I have tried to prove the followng.
If $f$ satisfies the Holder condition with exponent $\alpha\in(0,1]$ in $[-\pi,\pi]$, then $c_n(f)=\mathcal{O}(\vert n \vert ^{-\alpha})$ as $n\rightarrow\infty$ where $$ c_n(f)=\frac{1}{2\pi}\int_{-\pi}^{\pi}f(x)e^{-inx}dx. $$
At first, I assumed that $f$ is a periodic function and proved this statement as follows.
$$2\pi c_n(f)=\int_{-\pi}^{\pi} f(y)e^{-iny}dy=\int_{-\pi+\pi/n}^{\pi+\pi/n} f(y)e^{-iny}dy=e^{-i\pi}\int_{-\pi}^{\pi}f(x+\pi/n)e^{-inx}dx$$
So we have
$$ \begin{align} \vert -4\pi c_n(f) \vert &= \left\vert \int_{-\pi}^{\pi}(f(x+\pi/n)-f(x))e^{-inx}dx \right\vert \newline &\leq 2\pi\sup_{x,x+\pi/n\in[-\pi,\pi]}\left\vert f(x+\pi/n)-f(x) \right\vert \newline &\leq C(\pi/\vert n \vert)^\alpha \end{align} $$
But if $f$ is not periodic, then how can I prove the above statement? At least if $f$ is defined on any interval $[a,b]$ and if $f(a)=f(b)$ then we can extend $f$ as a periodic function and there exists another periodic function $g$ defined on $[-\pi,\pi]$ whose Fourier coefficients are same as those of $f$; so this is not the case.
I would like to post my own answer to this question since I fully resolve this issue.

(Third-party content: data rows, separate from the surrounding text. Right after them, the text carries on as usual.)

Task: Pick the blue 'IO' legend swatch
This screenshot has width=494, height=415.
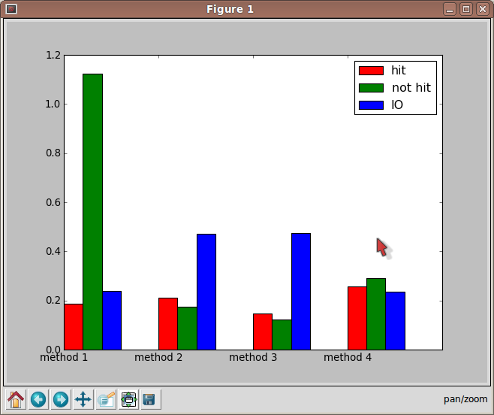Action: (x=371, y=105)
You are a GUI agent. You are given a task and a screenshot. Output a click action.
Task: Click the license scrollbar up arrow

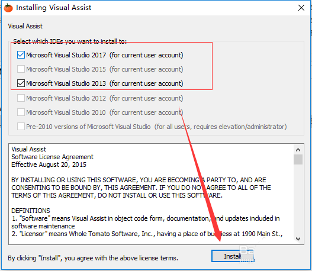[298, 150]
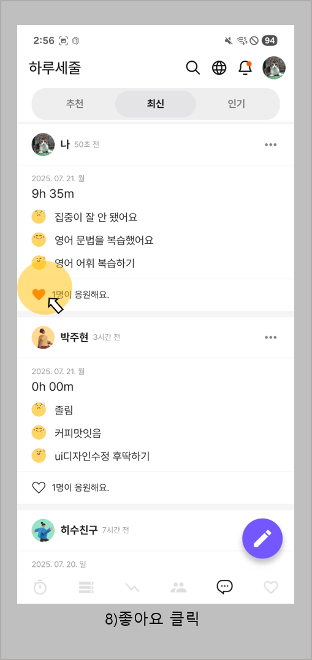Open the list tab in bottom bar

(86, 587)
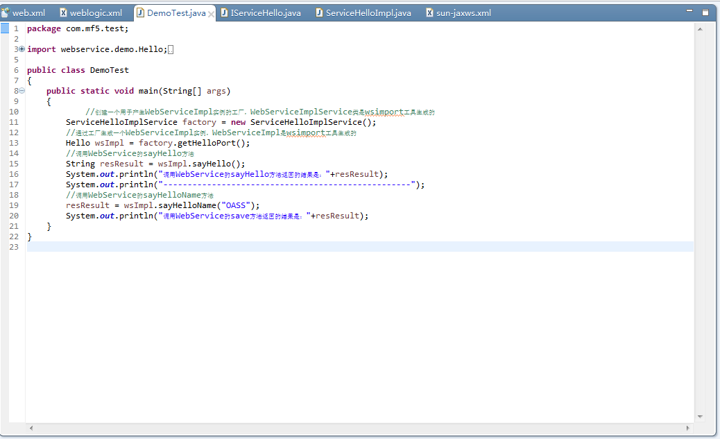Switch to sun-jaxws.xml tab

click(463, 12)
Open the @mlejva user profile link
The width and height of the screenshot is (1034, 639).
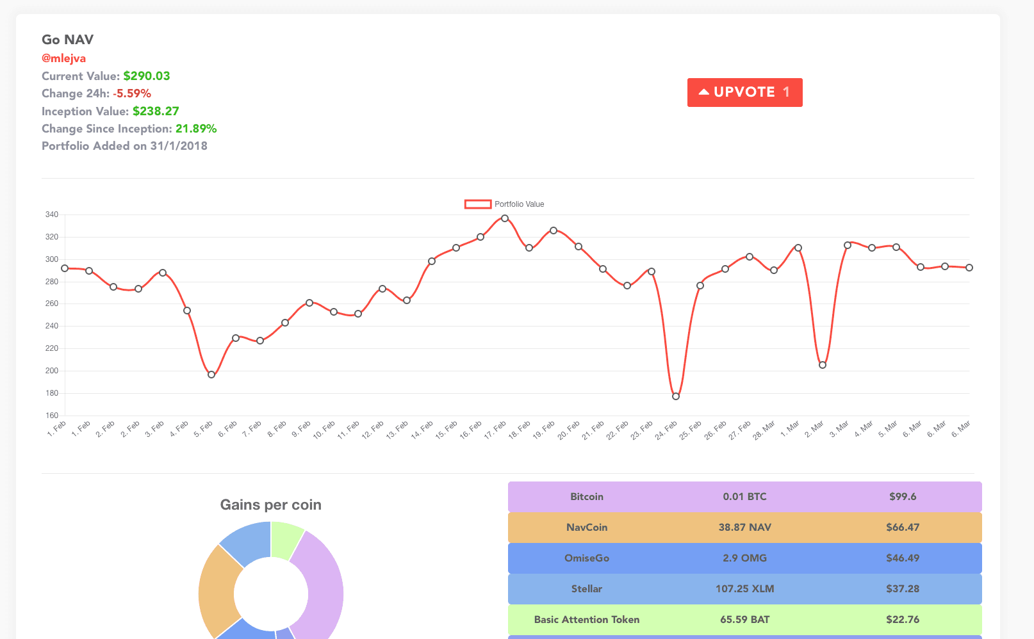coord(63,58)
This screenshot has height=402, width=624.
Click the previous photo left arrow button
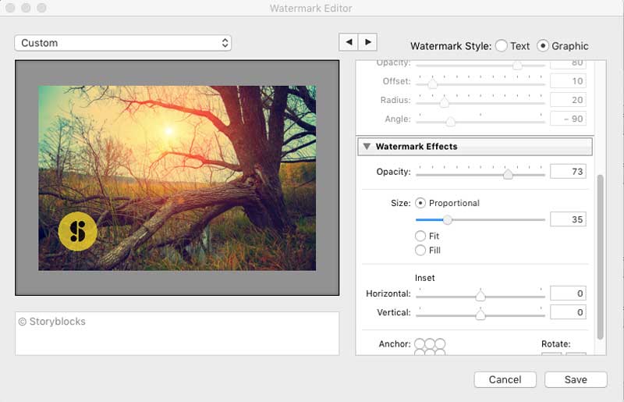[x=348, y=42]
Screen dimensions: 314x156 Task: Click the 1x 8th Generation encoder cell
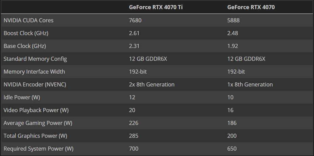(250, 84)
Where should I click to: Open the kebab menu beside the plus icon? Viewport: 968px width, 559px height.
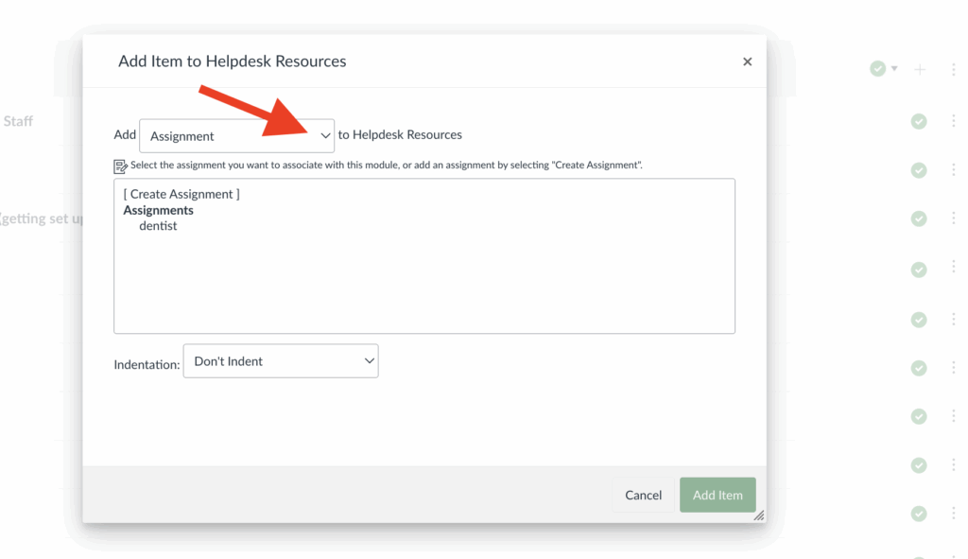pos(954,68)
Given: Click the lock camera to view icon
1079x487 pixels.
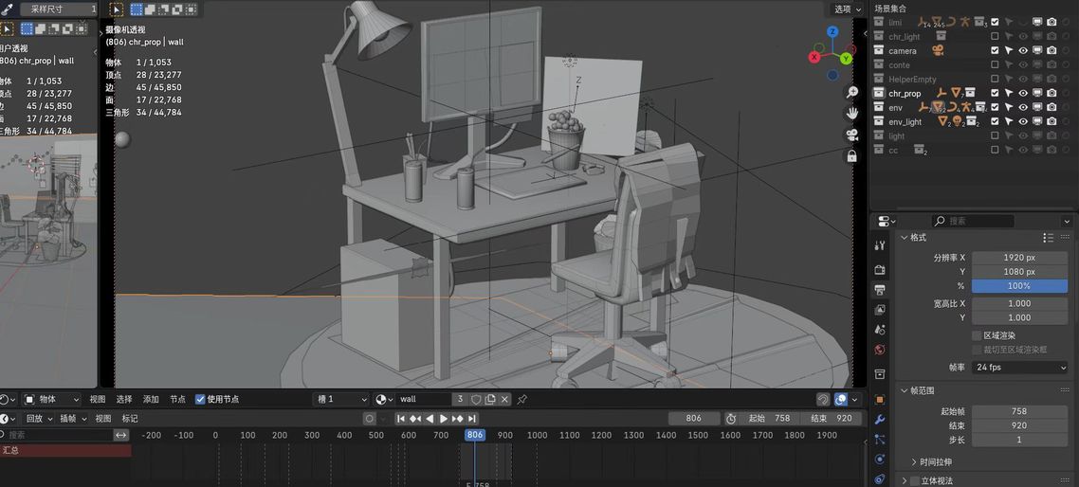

In order to factor out $n^{-\alpha}$, we express the integral as a sum of finite $n>0$ integrals as follows: \begin{align} c_n(f) &= \frac{1}{b-a}\sum_{j=0}^{n-1}\int_{a+\frac{(b-a)j}{n}}^{a+\frac{(b-a)(j+1)}{n}} f(x) e^{inx} dx \\ &= \frac{1}{b-a}\sum_{j=0}^{n-1}\int_{a+\frac{(b-a)j}{n}}^{a+\frac{(b-a)(j+1)}{n}} \left(f(x) - f\left(a+\frac{(b-a)j}{n}\right)\right) e^{inx} dx \end{align} This can be still done as $n\rightarrow\infty$ by Riemann-Lebesgue lemma. Then we have \begin{align} \vert c_n(f) \vert &\leq \frac{1}{b-a}\sum_{j=0}^{n-1}\int_{a+\frac{(b-a)j}{n}}^{a+\frac{(b-a)(j+1)}{n}} \left| f(x) - f\left(a+\frac{(b-a)j}{n}\right) \right| dx \\ &\leq \frac{1}{b-a}\sum_{j=0}^{n-1}\frac{b-a}{n}C\left|\frac{b-a}{n}\right|^\alpha \\ &\leq C|n|^{-\alpha} \end{align} using the Holder condition of $f$.